Case study • After-the-fact permits • Coral Gables • Closed 2024

A 12×16 pergola, retroactively permitted in eleven weeks.

The homeowner inherited the structure when they bought the property in 2021. By 2024, with a refinance pending, the missing permit became a problem. Permit Solutions coordinated structural engineering, as-built drawings, and the after-the-fact filing.

Situation

The pergola — a 12-foot by 16-foot freestanding shade structure with four wood posts and a 2×8 rafter system — had been built by the prior owner in 2019. No permit had been pulled. The new owner had purchased the property in 2021 without surfacing the issue. In 2024, a refinance application triggered a property-record review and the missing permit became the obstacle to closing.

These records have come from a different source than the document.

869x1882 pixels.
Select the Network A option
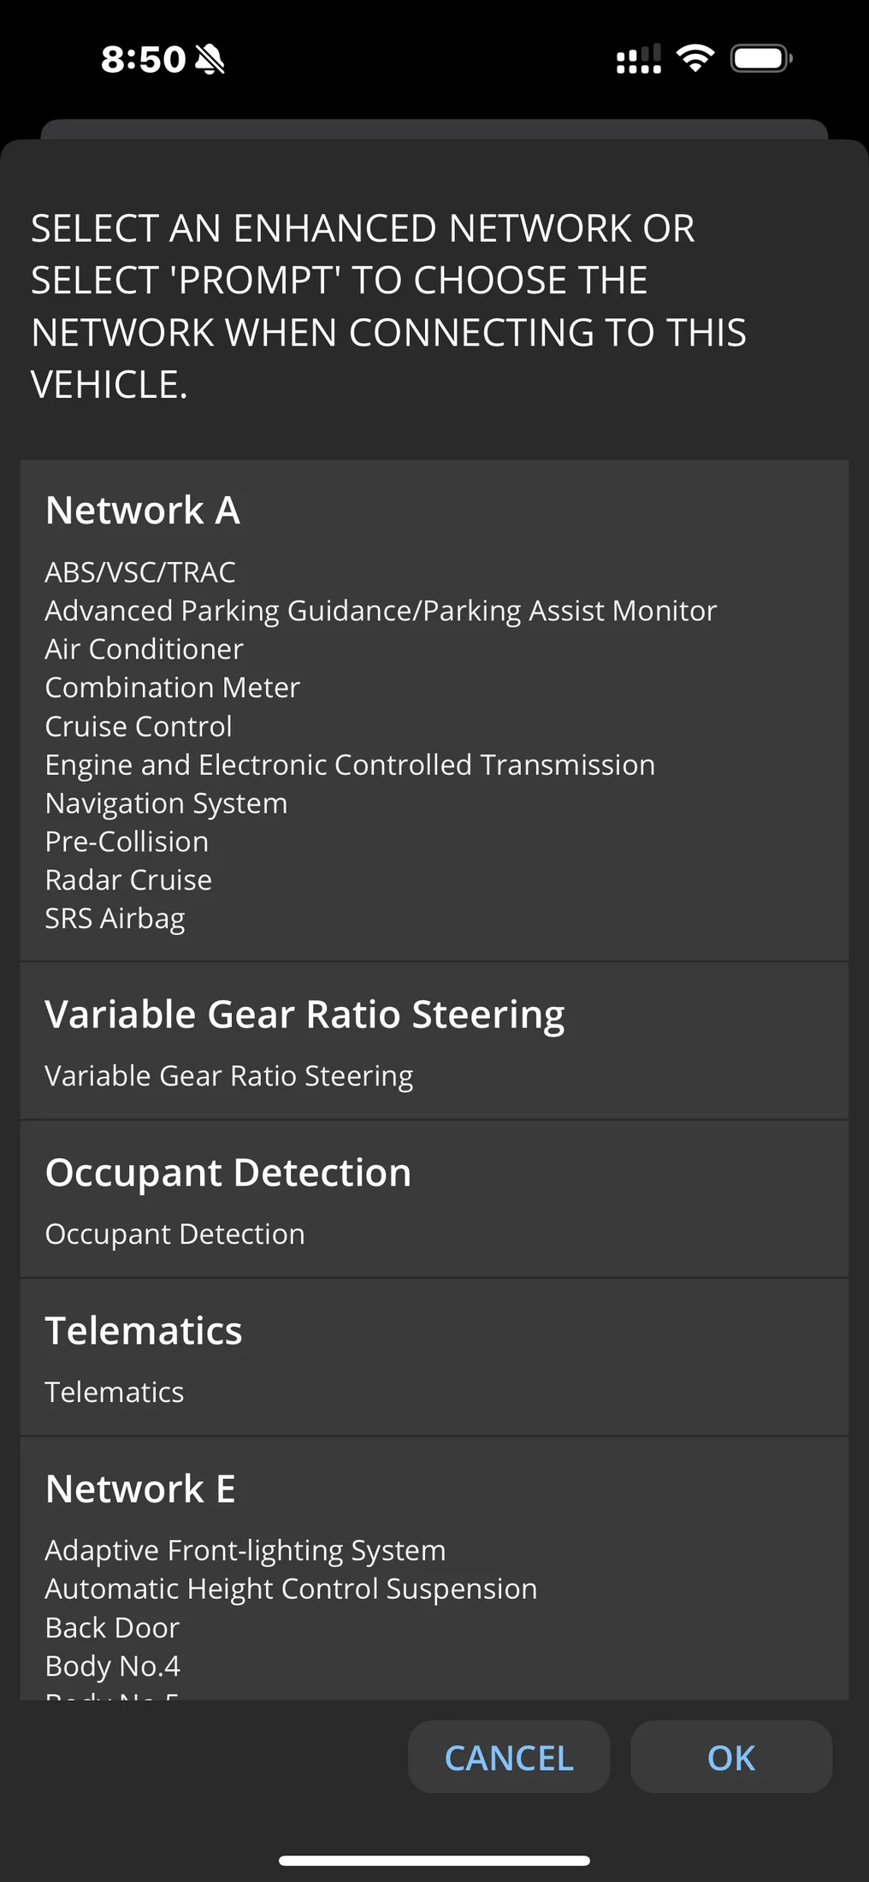[x=435, y=711]
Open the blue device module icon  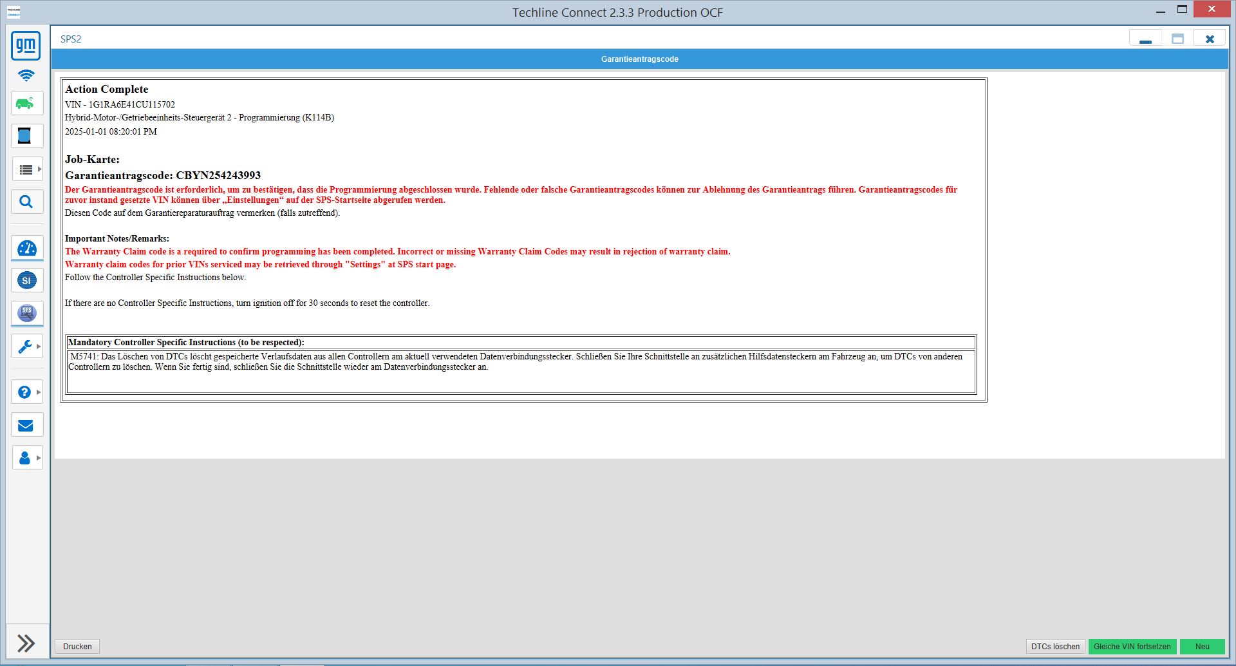(x=26, y=136)
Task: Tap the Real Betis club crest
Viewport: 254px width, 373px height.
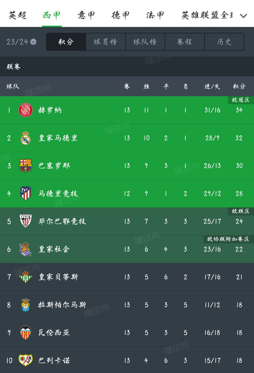Action: pyautogui.click(x=26, y=277)
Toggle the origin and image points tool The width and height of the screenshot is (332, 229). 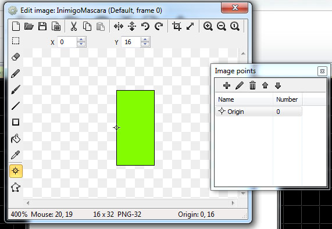coord(16,171)
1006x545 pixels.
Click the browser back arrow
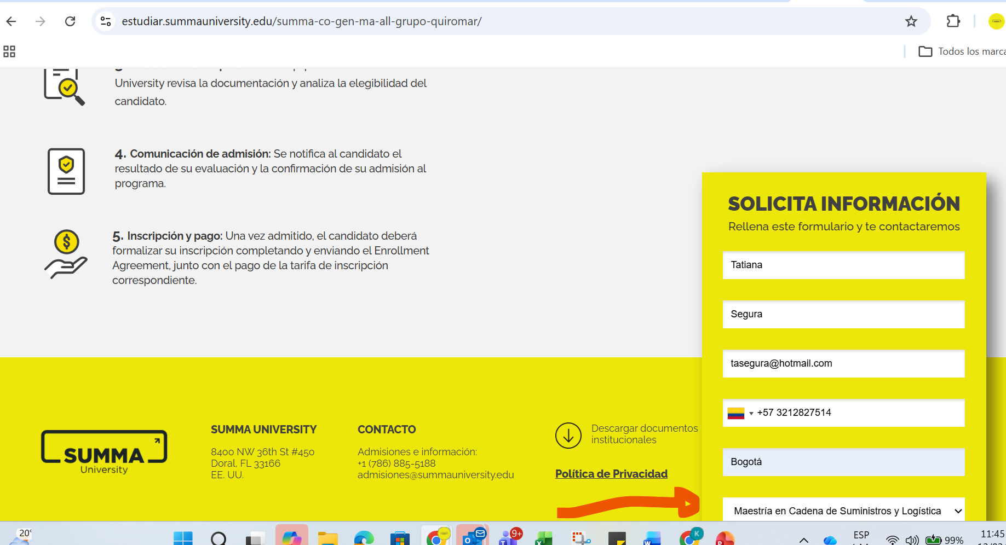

The structure was visually well-built and clearly intact. The question was whether it would meet current Florida Building Code for the high-velocity hurricane zone (HVHZ) — and whether the original construction could be documented to permit-ready standard.

Challenges
01

No original drawings or specifications.

The prior owner had no documentation. We had to draft as-builts from scratch by measuring the existing structure.

02

Wind-load compliance was uncertain.

Coral Gables — like all Miami-Dade — is in HVHZ. The original construction predated the homeowner’s purchase; we had to verify whether the structural members and connections met current wind-load requirements.

03

Foundation footings were not visible.

Post bases were buried below grade. A foundation letter required the engineer to either trust documented footing conditions from the homeowner or verify through partial excavation.

Resolution

Document flow:

  1. Week 1
    Site visit, photos, measurements
  2. Week 2
    As-built drawings drafted
  3. Week 3
    Florida PE engaged for structural review
  4. Week 4
    Wind-load calculations completed; one post connection flagged for upgrade
  5. Week 5
    Hurricane strap upgrade installed at all four post-to-beam connections
  6. Week 6
    Engineer’s seal and foundation letter issued
  7. Week 7
    After-the-fact permit application filed with City of Coral Gables
  8. Week 9
    Plan reviewer issued two minor corrections (notations on drawings); corrected and re-submitted
  9. Week 10
    Permit issued; final inspection scheduled
  10. Week 11
    Final inspection passed; permit closed and recorded
Outcome
After-the-fact permit Issued and finaled
Structural status Verified to current HVHZ code
Property record Pergola on record, permitted, closed
Refinance Funded the week after permit closeout
Total engagement 11 weeks
Property owner
“We bought the house with the pergola already there. We didn’t know it wasn’t permitted. Permit Solutions made the whole legalization clean — drawings, the engineer, the filing, the inspection. Eleven weeks and it was on the record properly.”